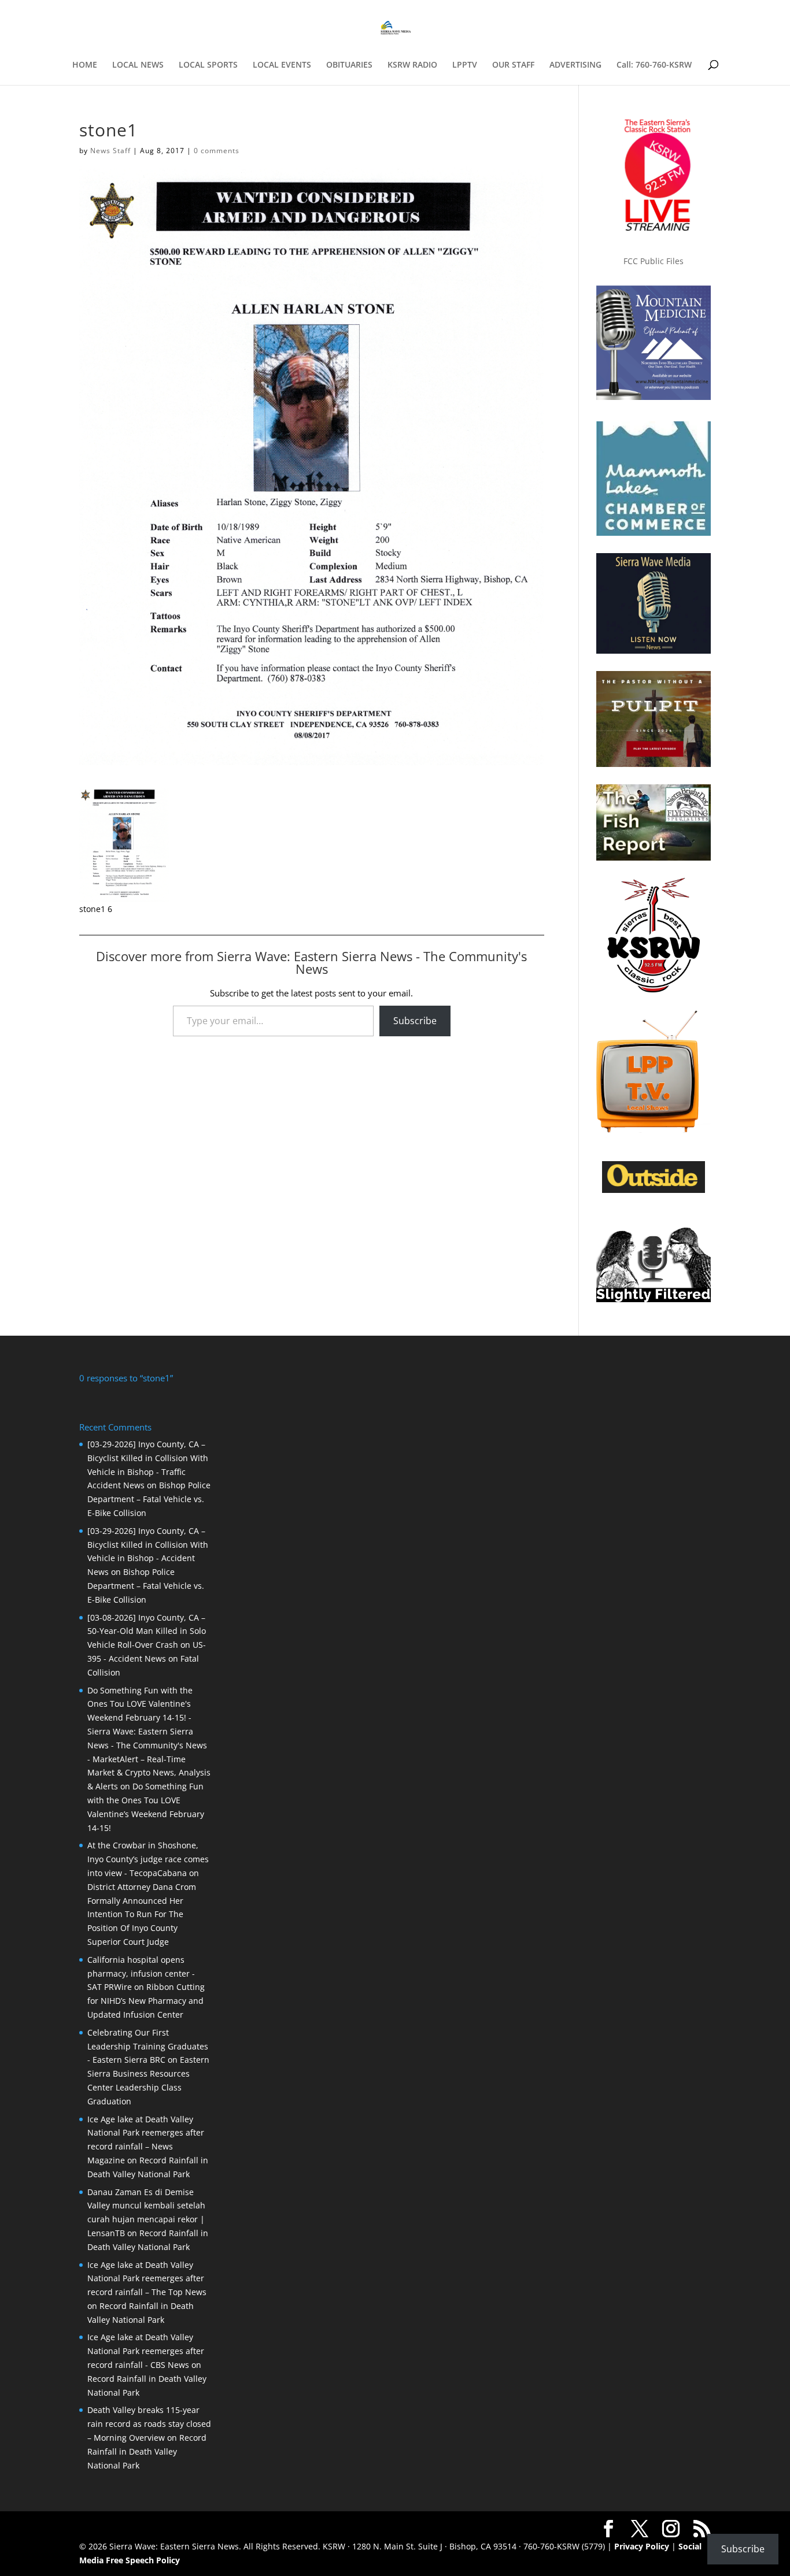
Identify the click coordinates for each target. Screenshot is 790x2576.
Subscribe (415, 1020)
━━━━━━━━━━━━━━━━
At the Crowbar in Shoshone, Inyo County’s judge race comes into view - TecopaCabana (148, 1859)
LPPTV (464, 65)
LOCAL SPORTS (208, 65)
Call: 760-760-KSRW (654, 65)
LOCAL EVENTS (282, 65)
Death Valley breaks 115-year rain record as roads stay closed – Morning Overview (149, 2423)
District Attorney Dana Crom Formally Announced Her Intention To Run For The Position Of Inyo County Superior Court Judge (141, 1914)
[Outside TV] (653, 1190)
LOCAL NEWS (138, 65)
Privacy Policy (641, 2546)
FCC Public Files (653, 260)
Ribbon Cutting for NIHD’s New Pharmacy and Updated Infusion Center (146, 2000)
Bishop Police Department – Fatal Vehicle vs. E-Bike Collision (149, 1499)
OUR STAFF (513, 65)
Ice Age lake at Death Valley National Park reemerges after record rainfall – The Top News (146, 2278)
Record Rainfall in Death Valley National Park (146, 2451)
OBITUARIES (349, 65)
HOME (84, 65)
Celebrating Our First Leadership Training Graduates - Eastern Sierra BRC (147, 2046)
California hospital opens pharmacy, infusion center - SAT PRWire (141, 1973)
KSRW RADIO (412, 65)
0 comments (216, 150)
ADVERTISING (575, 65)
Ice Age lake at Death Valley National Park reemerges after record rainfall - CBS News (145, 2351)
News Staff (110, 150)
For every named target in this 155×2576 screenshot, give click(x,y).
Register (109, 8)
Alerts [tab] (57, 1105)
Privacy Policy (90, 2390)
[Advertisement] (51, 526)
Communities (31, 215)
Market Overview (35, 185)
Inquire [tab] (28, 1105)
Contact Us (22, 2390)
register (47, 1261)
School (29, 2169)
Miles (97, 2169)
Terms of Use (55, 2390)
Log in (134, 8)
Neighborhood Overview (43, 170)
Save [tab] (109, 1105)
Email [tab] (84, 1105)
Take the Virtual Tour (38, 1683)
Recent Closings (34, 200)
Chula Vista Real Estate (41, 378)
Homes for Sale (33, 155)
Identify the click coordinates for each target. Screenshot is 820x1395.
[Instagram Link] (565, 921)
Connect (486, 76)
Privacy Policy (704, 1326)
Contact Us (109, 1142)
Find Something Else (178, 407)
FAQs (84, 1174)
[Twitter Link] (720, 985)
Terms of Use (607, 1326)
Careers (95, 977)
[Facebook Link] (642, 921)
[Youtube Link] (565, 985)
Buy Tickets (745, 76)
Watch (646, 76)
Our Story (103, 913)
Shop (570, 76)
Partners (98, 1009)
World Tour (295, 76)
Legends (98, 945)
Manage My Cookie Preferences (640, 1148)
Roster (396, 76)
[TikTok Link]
━━━━━━━━━━━━━━━━
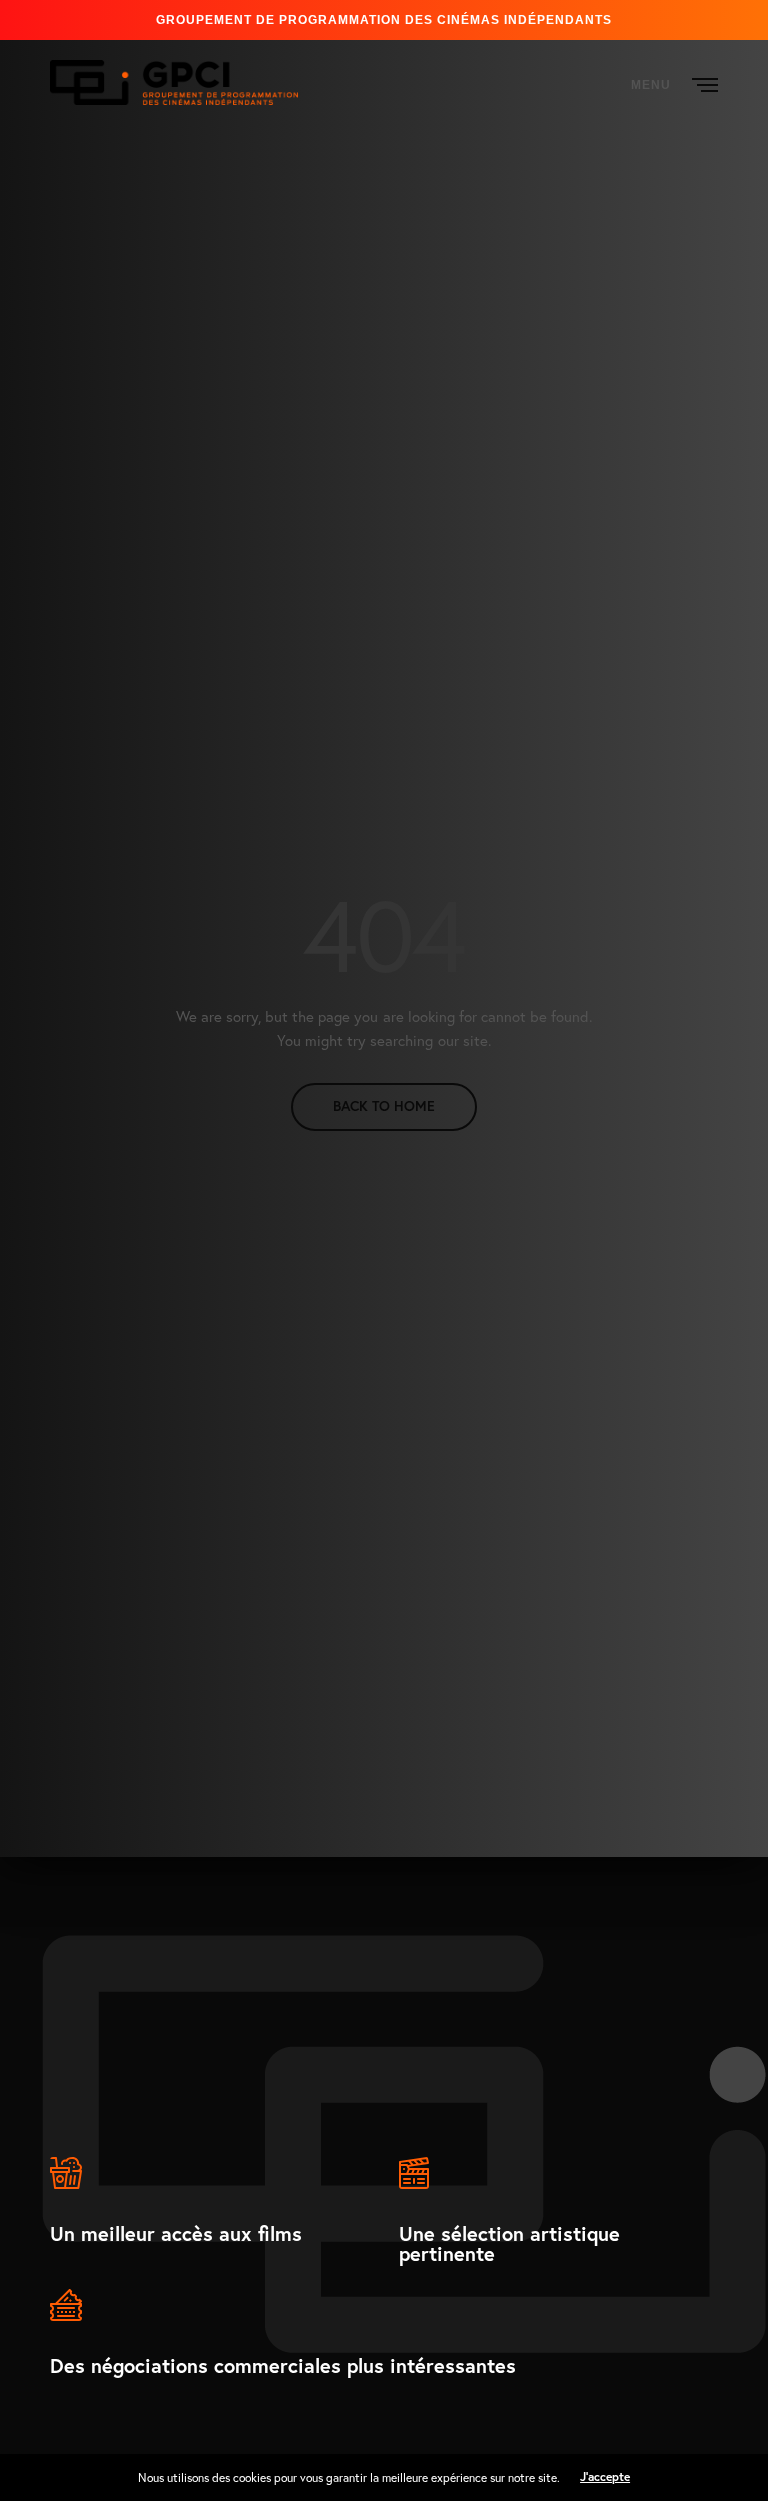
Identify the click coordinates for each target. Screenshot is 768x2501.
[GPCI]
━━━━━━━━━━━━━━━━
> _THE PROBLEM_
Of the lines above, retype only those from the line containing "Connect (486, 76)" through the line containing "[TikTok Link]", including both, exactly.

> _REPLY TO THE TASK_
Connect (486, 76)
Privacy Policy (704, 1326)
Contact Us (109, 1142)
Find Something Else (178, 407)
FAQs (84, 1174)
[Twitter Link] (720, 985)
Terms of Use (607, 1326)
Careers (95, 977)
[Facebook Link] (642, 921)
[Youtube Link] (565, 985)
Buy Tickets (745, 76)
Watch (646, 76)
Our Story (103, 913)
Shop (570, 76)
Partners (98, 1009)
World Tour (295, 76)
Legends (98, 945)
Manage My Cookie Preferences (640, 1148)
Roster (396, 76)
[TikTok Link]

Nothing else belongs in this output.